■ **Document segment**
I think healthy boundaries are about reciprocal respect. They include setting up and communicating reasonable, clear expectations of acceptable ways for other people to behave towards us that contribute to feeling safe, supported and valued.

Leanne French – Therapist & Relationship Expert

Imagine crouching under one of those slightly dented, aluminium colanders with a lot of holes. That’s kind of what my boundaries looked like when I was a kid. 

When I first learnt about boundaries as a young therapist, I replaced that colander with a magnificent castle on a lush flower-filled island, surrounded by a moat, filled with snapping piranhas. I installed a drawbridge that only I could lift or lower because after all, the most important boundary a person can set, is limiting their availability. I also created a shield with light, bullet proof, glittery glass bricks, because the goal of boundaries is to be protected and stay connected at the same time.

My boundaries might seem like a fortress to some, but they serve to keep me clear, focused, more tolerant, and compassionately away from resentment. 

Boundaries are a self-caring way to keep our balance. They mark the edge or limits of something, so they’re important ways to create safety and trust. They not only strengthen valued and welcomed connections, they keep the light snuffers out, lower stress and reduce depletion.

I’m really clear about who I am and what I want and don’t want. I know what’s good for me and what isn’t. I can pinpoint what fuels me and what depletes me. After many years of practise, I know what makes me comfortable and uncomfortable, what energises and enriches me, and what causes distress and dread. I speak up and I can definitely walk away without guilt.

I’m super grateful for my small bunch of uplifting friends, scattered across the country and planet, who have good self esteem and terrific boundaries. 

Unless we’re encouraged to have and respect boundaries as kids, they’re not always easy to set or maintain. Some of us just bumble along, allowing others to define or direct us while we work too hard at people pleasing or trying to fit in places we shouldn’t. Or, we behave in toxic ways, and lie, undermine, gossip or ridicule, collecting low quality connections and conflict in our wake. Most of us will trip over some guilt and obligation along the way until we recognise how important respect and boundaries are to everyone’s emotional wellbeing.

Children, who experienced trauma or had a parent that struggled with addiction, may have learned to put others needs before their own. Or perhaps they too, put their addiction first.

■ **Data under study**

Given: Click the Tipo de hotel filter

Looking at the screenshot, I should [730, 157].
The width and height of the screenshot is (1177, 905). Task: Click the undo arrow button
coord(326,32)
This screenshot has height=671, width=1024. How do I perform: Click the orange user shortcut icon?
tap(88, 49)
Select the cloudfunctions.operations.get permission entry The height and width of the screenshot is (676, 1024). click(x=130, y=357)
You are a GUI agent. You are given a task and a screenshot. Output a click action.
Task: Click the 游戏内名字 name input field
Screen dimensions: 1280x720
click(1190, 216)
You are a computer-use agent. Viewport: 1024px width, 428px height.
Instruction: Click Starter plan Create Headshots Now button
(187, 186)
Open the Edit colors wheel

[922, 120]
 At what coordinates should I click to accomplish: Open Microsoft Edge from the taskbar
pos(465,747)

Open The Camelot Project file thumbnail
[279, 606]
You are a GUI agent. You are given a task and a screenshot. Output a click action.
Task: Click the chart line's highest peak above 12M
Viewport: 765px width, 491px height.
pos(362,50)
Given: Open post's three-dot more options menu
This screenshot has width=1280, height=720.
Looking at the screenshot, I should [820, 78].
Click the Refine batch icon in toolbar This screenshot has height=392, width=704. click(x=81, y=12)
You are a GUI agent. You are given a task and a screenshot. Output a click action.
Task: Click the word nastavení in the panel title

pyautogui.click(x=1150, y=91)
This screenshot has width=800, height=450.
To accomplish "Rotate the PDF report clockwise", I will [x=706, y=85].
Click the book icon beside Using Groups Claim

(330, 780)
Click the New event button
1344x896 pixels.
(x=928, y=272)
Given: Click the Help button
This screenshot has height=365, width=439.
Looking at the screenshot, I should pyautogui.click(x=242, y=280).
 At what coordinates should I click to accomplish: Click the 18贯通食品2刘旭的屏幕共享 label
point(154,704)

■ **Problem to solve**
Please reproduce the passage of the boundaries text from "Boundaries are a self-caring" to "away without guilt.".

■ **Answer area**
Boundaries are a self-caring way to keep our balance. They mark the edge or limits of something, so they’re important ways to create safety and trust. They not only strengthen valued and welcomed connections, they keep the light snuffers out, lower stress and reduce depletion.

I’m really clear about who I am and what I want and don’t want. I know what’s good for me and what isn’t. I can pinpoint what fuels me and what depletes me. After many years of practise, I know what makes me comfortable and uncomfortable, what energises and enriches me, and what causes distress and dread. I speak up and I can definitely walk away without guilt.